# How to separate Propolis/ wax scrapings



## homegrown (Jul 24, 2016)

I have buckets and buckets of scrapings from my woodenware. It's a mix of propolis, wax, dirt, dead bees. How do I get clean wax and propolis out of these scrapings? I chewed up some spicy propolis and dropped it in a bucket of water, and it sank to the bottom. I guess i could just dump everything in a barrel of water and skim the wax off the top since it floats? But what about the dirt mixed with propolis on the bottom?
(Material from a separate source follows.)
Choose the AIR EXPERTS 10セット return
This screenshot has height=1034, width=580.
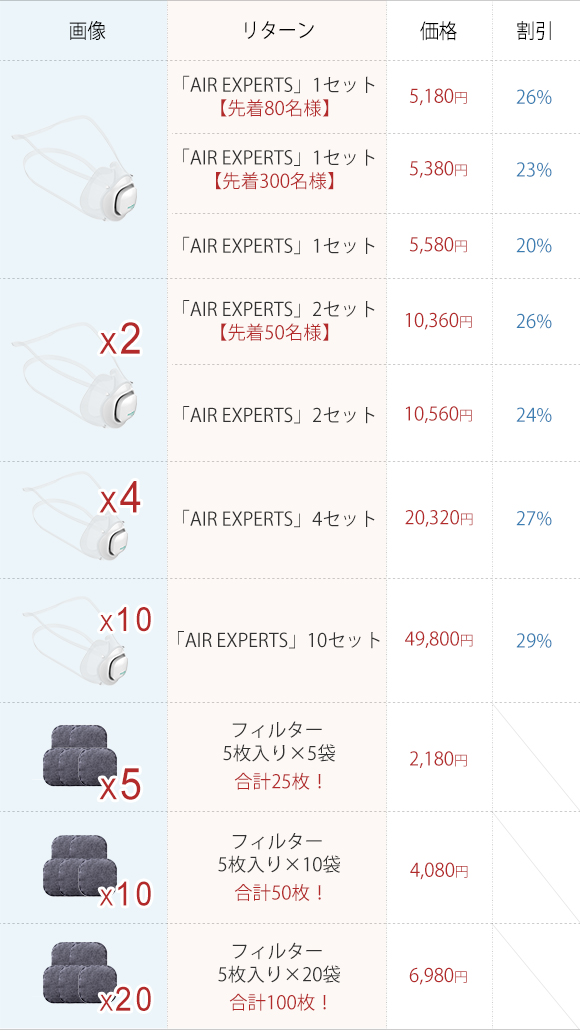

How do I separate dirt from propolis?


----------



## hex0rz (Jan 14, 2014)

Render it....


----------



## Ian (Jan 16, 2003)

The cleaner the more valuable


----------



## beesohappy (Jun 3, 2009)

Have you had a chance to do anything with it? If so what did you do and how'd it turn out?


----------



## aunt betty (May 4, 2015)

This may help.

The wax you are getting from hive maintenance should be re-used in hive maintenance.
What I mean is melt it down and process it. If you can separate the propolis before melting do it but otherwise don't sweat it too much. Once you've processed it down plan on using it for coating new plastic foundations. The bees don't care if it isn't 100% pure wax. They build comb way faster it there's a nice layer of wax on fresh foundations. 

The cappings wax from honey extraction is what you probably want to process and sell. It's way easier to get it pure plus it's the good white wax usually.


----------